A box isn’t necessary if you neatly fold a sweater or other piece of clothing. Tightly fold the garment and then wrap as you would with a box. Using craft paper and tying the parcel with twine can give a rustic or shabby-chic look.

Gift Bag
A brown gift bag with a paper heart tied to the bag handle.

Gift bags are a quick and easy solution for wrapping an oddly shaped present without a box. Tufts of tissue paper can conceal the present and also add a bit of flair to the presentation. Use your own embellishments to personalize a plain bag to express your personal style.

Jarred Candles
Brown paper wrapped around a cylindrical gift with ribbon tied to the top.

Neatly wrapping cylindrical gifts like jarred candles can be done simply and with attractive results. 

  • Roll paper around the item and fasten the bottom with tape. 
  • Gather the excess paper on the top and tie it with string for a clean look.
Paper Tubes
A container of paper tubes from empty rolls of toilet paper and paper towels.

Use empty rolls of toilet paper or paper towels to create a cylindrical container for small presents. 

  • Fold in opposing edges on the ends of the tube to hold the gift inside. 
  • Then wrap paper around the tube, trim as needed and tie the ends with ribbon.
Paint Bucket
An empty and clean metal paint can and lid.

A clean paint bucket with lid is an unconventional solution for gift wrapping. 

  • Fill the 5-gallon plastic variety with car wash supplies or gardening tools. 
  • Use a smaller, gallon-size metal bucket that can be decorated for oddly shaped gifts without a box. 
  • A 5-quart metal pail designed for paint can provide the base for a gift basket that has simple rustic or industrial look.
Apron
Garden tools in the pocket of a green apron.

Wrap your gift using another functional present, such as an apron. If the recipient enjoys baking, a new set of bakeware can be wrapped with an apron or you can use one to tie up long-handled grilling tools for an outdoor cook. For a gardener, bundle tools they can use within an apron that will keep dirt off their clothes.

> _Records provided_
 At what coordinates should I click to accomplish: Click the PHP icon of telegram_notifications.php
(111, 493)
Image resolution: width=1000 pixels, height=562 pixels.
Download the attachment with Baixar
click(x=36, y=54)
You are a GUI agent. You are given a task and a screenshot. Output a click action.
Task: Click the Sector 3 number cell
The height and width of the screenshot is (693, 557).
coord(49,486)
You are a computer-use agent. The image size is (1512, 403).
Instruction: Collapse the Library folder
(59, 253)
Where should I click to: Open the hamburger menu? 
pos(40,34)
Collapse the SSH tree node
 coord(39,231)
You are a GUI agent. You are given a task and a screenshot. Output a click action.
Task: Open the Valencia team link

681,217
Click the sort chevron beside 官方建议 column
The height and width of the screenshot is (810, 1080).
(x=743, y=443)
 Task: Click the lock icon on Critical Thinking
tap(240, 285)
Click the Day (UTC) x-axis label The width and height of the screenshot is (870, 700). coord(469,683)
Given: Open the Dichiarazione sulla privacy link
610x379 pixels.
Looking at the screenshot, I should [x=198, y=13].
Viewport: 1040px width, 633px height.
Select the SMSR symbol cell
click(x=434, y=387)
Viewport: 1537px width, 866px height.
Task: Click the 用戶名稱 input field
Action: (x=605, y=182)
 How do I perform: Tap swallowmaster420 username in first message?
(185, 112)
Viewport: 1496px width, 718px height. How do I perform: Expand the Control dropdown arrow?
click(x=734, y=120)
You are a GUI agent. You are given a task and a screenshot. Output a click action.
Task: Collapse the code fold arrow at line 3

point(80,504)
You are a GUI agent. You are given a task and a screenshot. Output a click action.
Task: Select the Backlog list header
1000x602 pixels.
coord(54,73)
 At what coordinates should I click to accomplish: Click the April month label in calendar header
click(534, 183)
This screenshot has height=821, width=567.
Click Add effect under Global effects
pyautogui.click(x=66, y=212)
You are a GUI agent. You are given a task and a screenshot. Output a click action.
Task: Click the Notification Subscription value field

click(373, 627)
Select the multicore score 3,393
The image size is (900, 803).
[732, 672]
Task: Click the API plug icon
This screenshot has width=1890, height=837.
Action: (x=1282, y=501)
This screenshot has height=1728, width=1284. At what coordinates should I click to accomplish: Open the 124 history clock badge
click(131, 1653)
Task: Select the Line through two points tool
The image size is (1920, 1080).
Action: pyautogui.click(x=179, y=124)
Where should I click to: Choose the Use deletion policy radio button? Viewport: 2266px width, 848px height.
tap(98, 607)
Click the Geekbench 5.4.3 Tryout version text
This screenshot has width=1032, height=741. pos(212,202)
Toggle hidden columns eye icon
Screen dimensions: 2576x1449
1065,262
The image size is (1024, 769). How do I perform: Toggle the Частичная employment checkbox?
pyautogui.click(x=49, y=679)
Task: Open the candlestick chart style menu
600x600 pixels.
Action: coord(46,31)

> _Task description_
Rewrite the gift-wrapping text between "A clean paint" and "off their clothes.", inclusive, replacing "bakeware" with "baking dishes". The data has no connection to the gift-wrapping text.

> _The reply_
A clean paint bucket with lid is an unconventional solution for gift wrapping. 

  • Fill the 5-gallon plastic variety with car wash supplies or gardening tools. 
  • Use a smaller, gallon-size metal bucket that can be decorated for oddly shaped gifts without a box. 
  • A 5-quart metal pail designed for paint can provide the base for a gift basket that has simple rustic or industrial look.
Apron
Garden tools in the pocket of a green apron.

Wrap your gift using another functional present, such as an apron. If the recipient enjoys baking, a new set of baking dishes can be wrapped with an apron or you can use one to tie up long-handled grilling tools for an outdoor cook. For a gardener, bundle tools they can use within an apron that will keep dirt off their clothes.